A Bússola Quebrada
Não otimizamos, somos guiados por estórias e nosso pensamento não é tão claro
O ser humano não otimiza
No nosso último post, A Vida como Ela É e o Risco como Ele Não É, vimos que o risco é entendido de diferentes maneiras pelas pessoas. Agora é a hora de ver melhor como as pessoas tomam suas decisões.
A teoria econômica tradicional pressupõe que as pessoas são agentes racionais que otimizam suas decisões, ou seja, avaliam todas as alternativas, calculam as probabilidades, maximizam a utilidade esperada e fazem a escolha ótima[1]. A premissa acima está errada. As pessoas não otimizam. No mundo real, as pessoas “se viram” (cope with, em inglês).

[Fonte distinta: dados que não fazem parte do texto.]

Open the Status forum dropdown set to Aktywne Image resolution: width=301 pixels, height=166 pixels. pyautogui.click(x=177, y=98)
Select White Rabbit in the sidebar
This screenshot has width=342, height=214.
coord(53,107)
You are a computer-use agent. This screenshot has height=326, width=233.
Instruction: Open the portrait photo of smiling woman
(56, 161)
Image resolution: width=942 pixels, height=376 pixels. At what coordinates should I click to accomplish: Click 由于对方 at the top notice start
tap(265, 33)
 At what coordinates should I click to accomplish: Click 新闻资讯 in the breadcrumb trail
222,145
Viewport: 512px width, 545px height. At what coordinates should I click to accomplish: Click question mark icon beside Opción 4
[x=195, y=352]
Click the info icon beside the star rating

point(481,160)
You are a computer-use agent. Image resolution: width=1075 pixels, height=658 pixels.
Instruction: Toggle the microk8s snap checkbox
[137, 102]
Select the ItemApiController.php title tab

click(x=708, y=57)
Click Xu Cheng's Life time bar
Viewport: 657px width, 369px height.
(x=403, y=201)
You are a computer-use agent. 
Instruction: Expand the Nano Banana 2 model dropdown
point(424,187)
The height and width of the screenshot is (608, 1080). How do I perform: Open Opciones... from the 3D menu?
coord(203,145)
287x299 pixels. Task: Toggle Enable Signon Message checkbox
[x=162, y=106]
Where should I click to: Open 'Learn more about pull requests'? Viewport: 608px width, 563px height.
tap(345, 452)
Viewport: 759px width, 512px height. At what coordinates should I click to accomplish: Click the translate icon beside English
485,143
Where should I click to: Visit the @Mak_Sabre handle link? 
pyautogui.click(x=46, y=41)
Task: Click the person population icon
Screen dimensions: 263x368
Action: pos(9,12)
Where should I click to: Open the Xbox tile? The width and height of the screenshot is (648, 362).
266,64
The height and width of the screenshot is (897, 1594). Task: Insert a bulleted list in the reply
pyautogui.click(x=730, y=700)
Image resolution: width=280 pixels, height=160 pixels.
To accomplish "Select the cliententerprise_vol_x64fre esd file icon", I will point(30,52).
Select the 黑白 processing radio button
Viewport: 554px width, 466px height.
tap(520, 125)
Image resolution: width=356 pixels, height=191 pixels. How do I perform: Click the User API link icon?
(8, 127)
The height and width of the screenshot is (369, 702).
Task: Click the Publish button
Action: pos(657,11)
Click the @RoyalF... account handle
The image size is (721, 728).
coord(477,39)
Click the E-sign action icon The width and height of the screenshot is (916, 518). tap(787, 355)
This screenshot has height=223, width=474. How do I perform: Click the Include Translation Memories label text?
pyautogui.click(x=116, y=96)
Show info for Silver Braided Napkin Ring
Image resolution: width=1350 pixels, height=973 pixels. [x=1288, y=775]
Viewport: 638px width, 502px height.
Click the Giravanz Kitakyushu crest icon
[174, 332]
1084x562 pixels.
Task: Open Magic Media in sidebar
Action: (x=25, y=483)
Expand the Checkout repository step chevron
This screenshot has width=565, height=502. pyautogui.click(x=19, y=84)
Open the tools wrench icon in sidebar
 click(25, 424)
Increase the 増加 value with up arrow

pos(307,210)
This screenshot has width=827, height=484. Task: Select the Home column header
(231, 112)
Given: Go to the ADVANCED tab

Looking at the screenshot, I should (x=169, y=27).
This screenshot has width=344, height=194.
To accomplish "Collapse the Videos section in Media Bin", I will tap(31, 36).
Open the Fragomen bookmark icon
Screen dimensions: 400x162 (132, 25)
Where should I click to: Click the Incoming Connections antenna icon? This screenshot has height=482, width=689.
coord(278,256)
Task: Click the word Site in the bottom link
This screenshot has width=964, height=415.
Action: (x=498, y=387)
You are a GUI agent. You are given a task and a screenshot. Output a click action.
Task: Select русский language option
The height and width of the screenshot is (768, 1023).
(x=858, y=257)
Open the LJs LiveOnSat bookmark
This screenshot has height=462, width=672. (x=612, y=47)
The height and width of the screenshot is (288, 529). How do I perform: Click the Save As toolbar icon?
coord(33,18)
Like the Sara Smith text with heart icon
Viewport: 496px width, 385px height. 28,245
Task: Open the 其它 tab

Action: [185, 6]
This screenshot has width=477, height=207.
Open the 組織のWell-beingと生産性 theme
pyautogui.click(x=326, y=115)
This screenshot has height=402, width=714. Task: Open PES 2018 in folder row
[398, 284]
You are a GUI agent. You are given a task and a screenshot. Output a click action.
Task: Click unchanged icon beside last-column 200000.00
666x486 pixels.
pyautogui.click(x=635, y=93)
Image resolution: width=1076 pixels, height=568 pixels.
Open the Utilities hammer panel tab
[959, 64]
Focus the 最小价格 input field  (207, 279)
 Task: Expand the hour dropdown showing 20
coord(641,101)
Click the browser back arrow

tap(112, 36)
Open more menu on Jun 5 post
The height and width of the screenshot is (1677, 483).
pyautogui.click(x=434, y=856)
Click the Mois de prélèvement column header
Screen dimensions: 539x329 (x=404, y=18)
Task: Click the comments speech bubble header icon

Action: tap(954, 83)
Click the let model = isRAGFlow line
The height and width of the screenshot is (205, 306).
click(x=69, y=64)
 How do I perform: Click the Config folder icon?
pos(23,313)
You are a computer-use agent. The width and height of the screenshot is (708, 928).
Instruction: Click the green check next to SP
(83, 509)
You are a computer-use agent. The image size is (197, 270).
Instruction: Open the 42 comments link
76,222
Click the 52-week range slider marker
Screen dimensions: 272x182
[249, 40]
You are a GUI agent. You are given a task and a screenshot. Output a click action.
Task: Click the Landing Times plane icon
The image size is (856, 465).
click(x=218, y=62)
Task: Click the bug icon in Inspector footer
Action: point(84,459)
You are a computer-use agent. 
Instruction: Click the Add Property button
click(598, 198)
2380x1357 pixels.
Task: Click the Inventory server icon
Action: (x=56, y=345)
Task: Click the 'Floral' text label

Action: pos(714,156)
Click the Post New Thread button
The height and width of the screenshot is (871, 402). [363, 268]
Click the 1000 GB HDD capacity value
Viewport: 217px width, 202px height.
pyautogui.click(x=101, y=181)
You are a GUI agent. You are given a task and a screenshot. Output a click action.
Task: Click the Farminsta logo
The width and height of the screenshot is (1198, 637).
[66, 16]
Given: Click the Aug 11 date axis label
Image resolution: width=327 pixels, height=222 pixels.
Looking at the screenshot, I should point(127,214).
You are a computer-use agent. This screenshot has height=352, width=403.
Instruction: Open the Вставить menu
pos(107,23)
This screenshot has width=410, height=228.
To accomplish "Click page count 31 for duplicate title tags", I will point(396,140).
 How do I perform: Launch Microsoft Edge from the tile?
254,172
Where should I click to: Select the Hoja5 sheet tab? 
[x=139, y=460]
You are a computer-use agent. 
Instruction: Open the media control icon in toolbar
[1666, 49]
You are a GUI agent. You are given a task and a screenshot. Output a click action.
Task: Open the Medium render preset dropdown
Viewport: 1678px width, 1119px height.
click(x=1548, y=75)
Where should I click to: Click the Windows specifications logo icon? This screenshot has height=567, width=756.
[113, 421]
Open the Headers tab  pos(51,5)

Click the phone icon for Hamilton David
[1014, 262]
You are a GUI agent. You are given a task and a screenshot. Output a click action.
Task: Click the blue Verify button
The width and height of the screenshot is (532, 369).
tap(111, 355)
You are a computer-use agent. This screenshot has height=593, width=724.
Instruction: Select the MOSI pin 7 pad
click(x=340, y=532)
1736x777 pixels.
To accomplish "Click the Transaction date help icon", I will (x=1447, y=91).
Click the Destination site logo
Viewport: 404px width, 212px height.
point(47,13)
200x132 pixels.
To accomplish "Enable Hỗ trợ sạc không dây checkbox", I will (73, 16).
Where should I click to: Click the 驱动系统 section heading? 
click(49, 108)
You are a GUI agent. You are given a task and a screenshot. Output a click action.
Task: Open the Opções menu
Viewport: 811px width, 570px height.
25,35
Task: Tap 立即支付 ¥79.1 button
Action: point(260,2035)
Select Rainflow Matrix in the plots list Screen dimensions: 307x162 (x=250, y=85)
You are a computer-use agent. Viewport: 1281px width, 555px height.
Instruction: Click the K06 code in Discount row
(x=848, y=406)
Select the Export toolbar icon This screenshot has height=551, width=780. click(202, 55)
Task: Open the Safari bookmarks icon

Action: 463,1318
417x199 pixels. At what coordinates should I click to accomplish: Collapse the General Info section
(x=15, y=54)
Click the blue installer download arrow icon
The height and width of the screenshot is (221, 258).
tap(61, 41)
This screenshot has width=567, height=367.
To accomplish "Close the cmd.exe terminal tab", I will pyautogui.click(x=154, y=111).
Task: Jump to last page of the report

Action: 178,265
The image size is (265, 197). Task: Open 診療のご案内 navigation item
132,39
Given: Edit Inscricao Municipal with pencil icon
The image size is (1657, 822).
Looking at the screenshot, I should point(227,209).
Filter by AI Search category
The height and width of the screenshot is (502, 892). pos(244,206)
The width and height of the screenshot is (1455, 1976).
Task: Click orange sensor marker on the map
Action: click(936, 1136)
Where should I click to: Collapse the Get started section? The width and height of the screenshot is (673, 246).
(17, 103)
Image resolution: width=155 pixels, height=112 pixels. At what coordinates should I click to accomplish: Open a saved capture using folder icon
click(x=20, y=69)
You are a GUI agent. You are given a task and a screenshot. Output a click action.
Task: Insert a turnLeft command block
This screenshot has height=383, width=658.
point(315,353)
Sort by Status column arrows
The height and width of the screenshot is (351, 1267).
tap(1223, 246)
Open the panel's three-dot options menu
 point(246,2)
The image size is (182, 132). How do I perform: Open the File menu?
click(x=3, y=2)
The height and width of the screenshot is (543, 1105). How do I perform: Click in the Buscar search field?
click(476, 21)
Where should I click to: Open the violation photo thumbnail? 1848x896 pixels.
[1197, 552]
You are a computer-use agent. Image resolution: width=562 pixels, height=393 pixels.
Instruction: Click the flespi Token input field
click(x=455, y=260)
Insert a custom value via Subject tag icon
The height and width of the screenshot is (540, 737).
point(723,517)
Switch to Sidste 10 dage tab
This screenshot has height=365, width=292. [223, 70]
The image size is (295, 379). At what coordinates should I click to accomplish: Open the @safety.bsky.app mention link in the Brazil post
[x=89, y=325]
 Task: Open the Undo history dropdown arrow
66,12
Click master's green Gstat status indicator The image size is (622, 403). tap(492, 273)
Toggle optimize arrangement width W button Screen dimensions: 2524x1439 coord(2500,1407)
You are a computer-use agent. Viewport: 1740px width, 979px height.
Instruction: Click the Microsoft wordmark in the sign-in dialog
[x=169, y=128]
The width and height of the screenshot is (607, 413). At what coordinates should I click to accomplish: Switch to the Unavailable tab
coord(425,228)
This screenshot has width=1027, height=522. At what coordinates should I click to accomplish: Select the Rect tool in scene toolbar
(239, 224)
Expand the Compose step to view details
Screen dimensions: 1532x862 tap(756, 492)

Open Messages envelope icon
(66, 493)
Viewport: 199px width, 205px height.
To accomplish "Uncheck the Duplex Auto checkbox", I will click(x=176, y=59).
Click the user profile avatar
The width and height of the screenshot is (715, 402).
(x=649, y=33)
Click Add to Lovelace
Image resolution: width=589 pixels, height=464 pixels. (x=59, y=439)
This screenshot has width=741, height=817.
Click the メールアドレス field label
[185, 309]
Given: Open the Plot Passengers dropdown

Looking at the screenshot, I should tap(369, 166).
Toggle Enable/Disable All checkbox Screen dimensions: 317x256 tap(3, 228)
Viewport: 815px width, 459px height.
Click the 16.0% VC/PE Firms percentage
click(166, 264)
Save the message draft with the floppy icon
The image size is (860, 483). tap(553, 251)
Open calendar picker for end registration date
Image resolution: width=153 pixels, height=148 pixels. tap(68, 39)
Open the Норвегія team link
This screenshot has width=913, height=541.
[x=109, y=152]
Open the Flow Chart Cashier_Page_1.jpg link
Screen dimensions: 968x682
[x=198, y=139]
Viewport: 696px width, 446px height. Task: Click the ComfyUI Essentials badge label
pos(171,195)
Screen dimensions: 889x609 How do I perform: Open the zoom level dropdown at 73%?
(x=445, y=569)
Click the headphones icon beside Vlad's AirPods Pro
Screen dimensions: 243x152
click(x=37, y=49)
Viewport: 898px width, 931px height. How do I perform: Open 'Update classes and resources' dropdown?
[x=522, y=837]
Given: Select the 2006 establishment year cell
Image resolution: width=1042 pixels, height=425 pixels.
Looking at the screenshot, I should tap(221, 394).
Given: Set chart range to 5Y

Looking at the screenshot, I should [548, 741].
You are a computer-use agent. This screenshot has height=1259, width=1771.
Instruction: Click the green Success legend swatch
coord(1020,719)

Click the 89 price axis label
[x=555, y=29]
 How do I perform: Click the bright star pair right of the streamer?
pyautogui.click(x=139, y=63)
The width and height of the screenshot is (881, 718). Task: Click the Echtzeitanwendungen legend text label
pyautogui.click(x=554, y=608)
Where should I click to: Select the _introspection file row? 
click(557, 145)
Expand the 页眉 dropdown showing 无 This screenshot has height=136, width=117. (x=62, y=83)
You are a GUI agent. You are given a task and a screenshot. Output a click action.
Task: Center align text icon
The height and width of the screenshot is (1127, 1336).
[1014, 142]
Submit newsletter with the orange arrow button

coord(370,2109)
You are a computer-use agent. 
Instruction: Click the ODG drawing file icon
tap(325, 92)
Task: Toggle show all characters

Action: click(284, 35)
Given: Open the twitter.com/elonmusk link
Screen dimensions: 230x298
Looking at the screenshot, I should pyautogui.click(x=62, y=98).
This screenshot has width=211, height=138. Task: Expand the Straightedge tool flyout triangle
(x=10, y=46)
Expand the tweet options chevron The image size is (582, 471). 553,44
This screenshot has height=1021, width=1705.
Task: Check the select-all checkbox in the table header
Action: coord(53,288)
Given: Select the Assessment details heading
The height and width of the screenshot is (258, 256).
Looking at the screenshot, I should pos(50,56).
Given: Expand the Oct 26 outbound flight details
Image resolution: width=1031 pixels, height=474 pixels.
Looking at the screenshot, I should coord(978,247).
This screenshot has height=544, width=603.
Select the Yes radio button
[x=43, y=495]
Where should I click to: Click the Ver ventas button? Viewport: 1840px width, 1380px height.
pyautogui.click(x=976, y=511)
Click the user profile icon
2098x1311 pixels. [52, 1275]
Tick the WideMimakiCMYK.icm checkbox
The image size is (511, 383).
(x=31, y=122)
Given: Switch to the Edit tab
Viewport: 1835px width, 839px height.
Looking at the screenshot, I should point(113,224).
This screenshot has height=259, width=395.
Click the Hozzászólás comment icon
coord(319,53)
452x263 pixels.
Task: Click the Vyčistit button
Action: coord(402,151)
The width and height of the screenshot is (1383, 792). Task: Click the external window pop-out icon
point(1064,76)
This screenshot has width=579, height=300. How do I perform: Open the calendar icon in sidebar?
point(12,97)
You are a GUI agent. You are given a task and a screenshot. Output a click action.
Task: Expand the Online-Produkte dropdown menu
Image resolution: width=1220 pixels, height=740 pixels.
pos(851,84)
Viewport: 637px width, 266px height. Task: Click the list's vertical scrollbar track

Elas tomam decisões que buscam melhorias incrementais na sua situação, não decisões ótimas em abstrato, que envolveriam complexos cálculos estatísticos. Mesmo aquelas pessoas que encaram volatilidade como risco não fogem da volatilidade por cálculos complexos, mas porque a volatilidade as incomoda.
Se por um lado é claro que as pessoas não são guiadas por uma otimização de utilidade na tomada de suas decisões, por outro lado há uma discussão teórica sobre o que essa constatação significaria. As pessoas são irracionais e cheias de vieses que atrapalham seu raciocínio lógico? Ou as pessoas têm uma racionalidade diferente, que simplesmente passa ao largo da estatística e está mais ligada a manter alguma coerência com sua leitura do que passa ao seu redor? Somos da opinião que a segunda visão está certa, mas a discussão não cabe aqui[2]. Isso não torna as pessoas irracionais, pelo contrário. Diante de um mundo de incerteza radical, em que é impossível ter todos os dados relevantes para uma otimização completa, buscar resultados “bons o suficiente” é a única estratégia viável[3]. De toda forma, a pesquisa sobre vieses comportamentais é extremamente útil para ilustrar os limites da visão tradicional de total racionalidade humana, como veremos mais adiante.
Narrativas
Os seres humanos não organizam seu pensamento em termos de probabilidades; eles organizam em termos de narrativas[4]. Uma boa história é mais convincente que um cálculo estatístico. Nós lidamos com o futuro a partir de narrativas de referência, os modelos mentais do que esperamos que aconteça, e vamos nos adaptando à medida que temos novas informações.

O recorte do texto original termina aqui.